I’d certainly agree that age plays a part. Then again, women signal their supposed nonchalance regarding sexism in different ways according to generational norms. There’s not just the older woman who tells you “no one made a fuss in my day”; there’s the younger woman who dismisses anxiety over pornography and exploitation as out-of-date prudishness. As Ariel Levy puts it in Female Chauvinist Pigs, “nobody wants to be the frump at the back of the room anymore, the ghost of women past”.

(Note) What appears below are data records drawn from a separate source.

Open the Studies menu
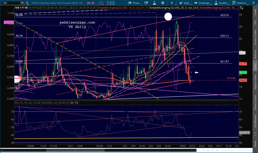258x153 pixels. point(221,3)
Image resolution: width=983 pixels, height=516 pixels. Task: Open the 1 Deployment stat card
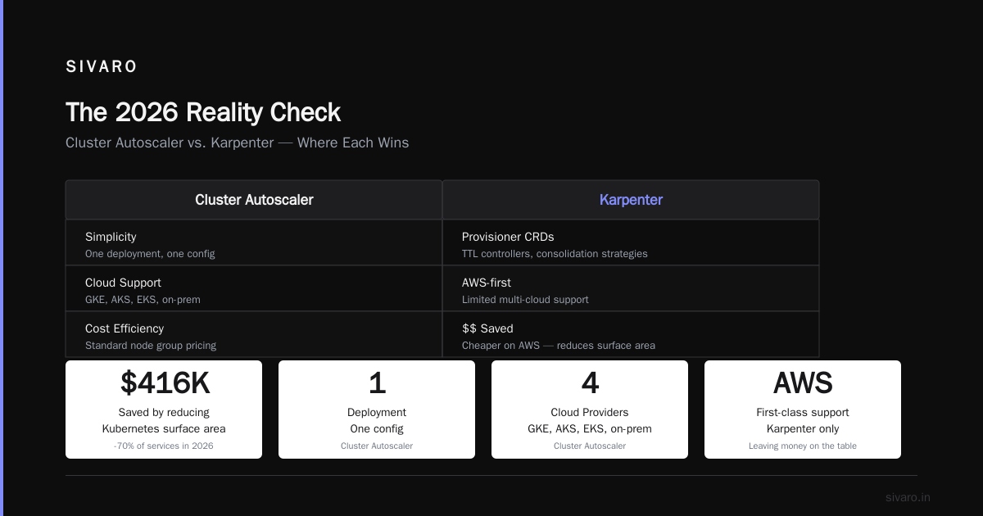pyautogui.click(x=377, y=410)
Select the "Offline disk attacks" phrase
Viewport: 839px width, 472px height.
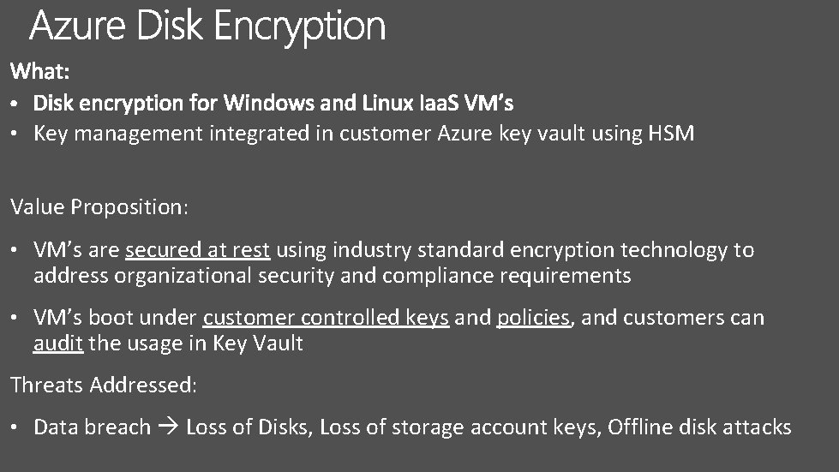point(699,427)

A recent piece by the Times’ Janice Turner explores this tension beautifully. Turner describes meeting with a younger companion who “abhors a man’s hand resting on her wrist” yet “sees no harm in aggressive porn being pumped unfiltered into every home, or men visiting German legal mega-brothels for an ‘all you can f***’ deal of unlimited women”.

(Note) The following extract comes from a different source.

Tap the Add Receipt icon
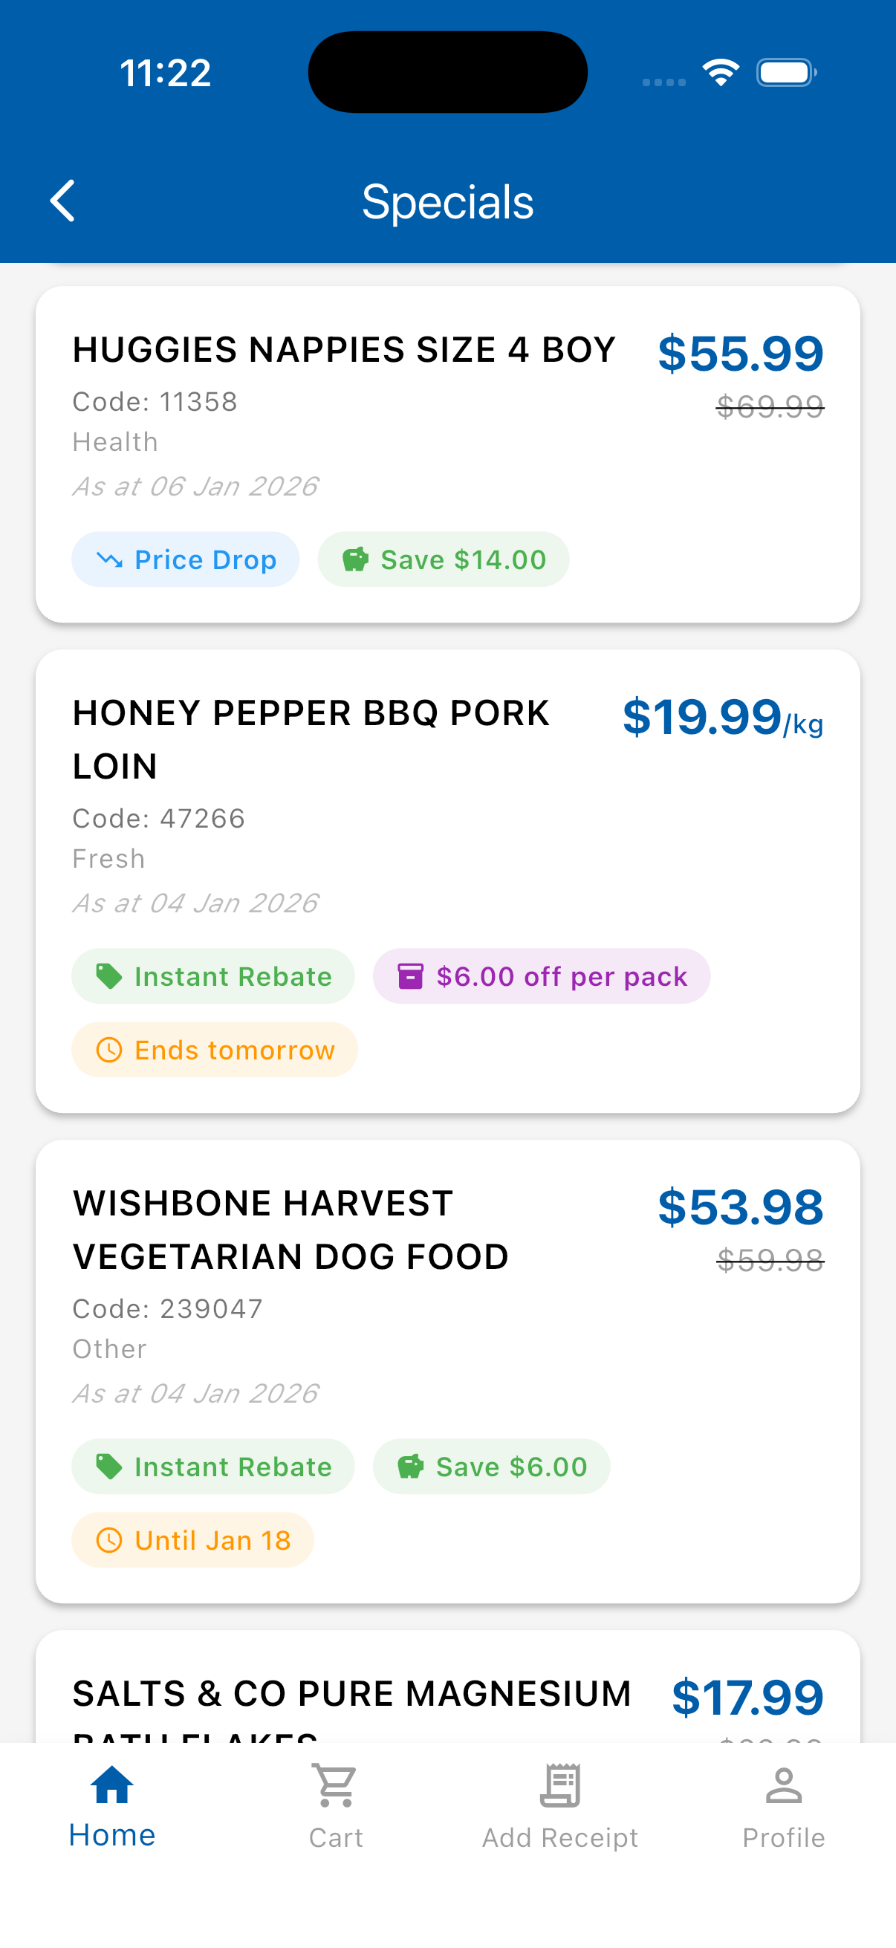 tap(560, 1785)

Which of the two is the sell-out? The older woman who laughs off leering, groping colleagues, or the younger one who won’t dare say a word against the billion-pound porn industry? Or could one not say both are simply forced to pick their battles, and do so in response to the cultural conditions around them?

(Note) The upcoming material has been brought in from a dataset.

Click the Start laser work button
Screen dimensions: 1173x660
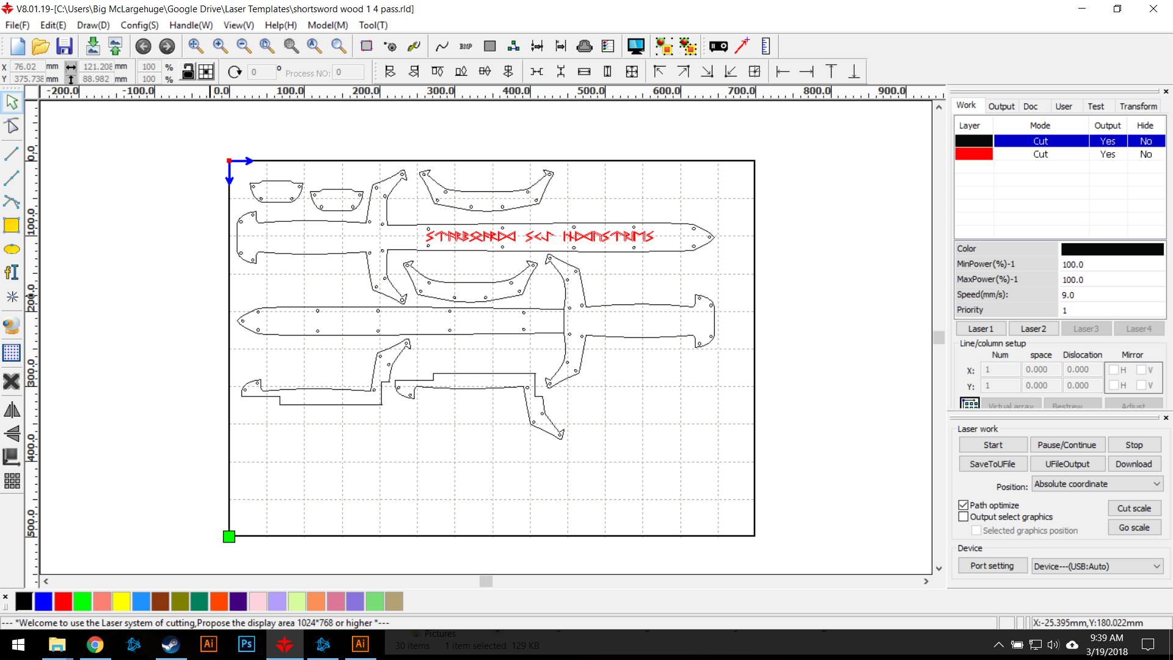[993, 444]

There’s a scene in Emma Cline’s The Girls when the narrator, Evie, tries to persuade Sasha, a younger woman with whom she thinks she has bonded, that Sasha doesn’t have to bare her breasts for her boyfriend Julian and his friend:
“You don’t have to,” I said to her.
Sasha flicked her eyes in my direction. “It isn’t a big deal or anything,” she said, her tone dripping with cool, obvious disdain. She plucked her neckline away from her chest and looked pensively down her shirt.
“See?” Julian said, smiling hard at me. “Listen to Sasha.”
Here Sasha is every cool girl feminist who glibly dismisses concerns over pornification as middle-aged prudery. She’s also every middle-aged feminist who dismisses the odd grope from a colleague as “just the way things are”. These are two sides of the same coin. The winner, in both cases, is the man who gets to insist, like Julian, that all women ought to be as chilled about misogyny as this one (as for me, at 42 I seem to be at that intersection where a woman can get annoyed about everything or nothing – and quite clearly I’ve plumped for the former).
However tempting it is, there’s no point in hating the woman who seems to undermine the feminist cause by announcing that she’s not bothered by sexism, so why should you be? It might look like she’s winning approval by mocking other women’s pain, but when it comes to patriarchy, we’re all in this together.
As Levy noted: “Even if you are a woman who achieves the ultimate and becomes like a man, you will still always be like a woman. And as long as womanhood is thought of as something to escape from, something less than manhood, you will be thought less of, too.” This applies to Anne Robinson and Julia Hartley-Brewer as much as it does to the rest of us.
The truth is that men will cheer you on when you make light of their entitlement. Maybe next time they’ll even pat you on the back before they reach for your breast or inner thigh. The gain is short-term only.
For real change we need to be willing to ask for more and the only way we can gain the courage to do this is by supporting one another. So yes, sometimes I think I’d like certain women to be silent. But really what I’d like is what we’d all like – just for men to stop.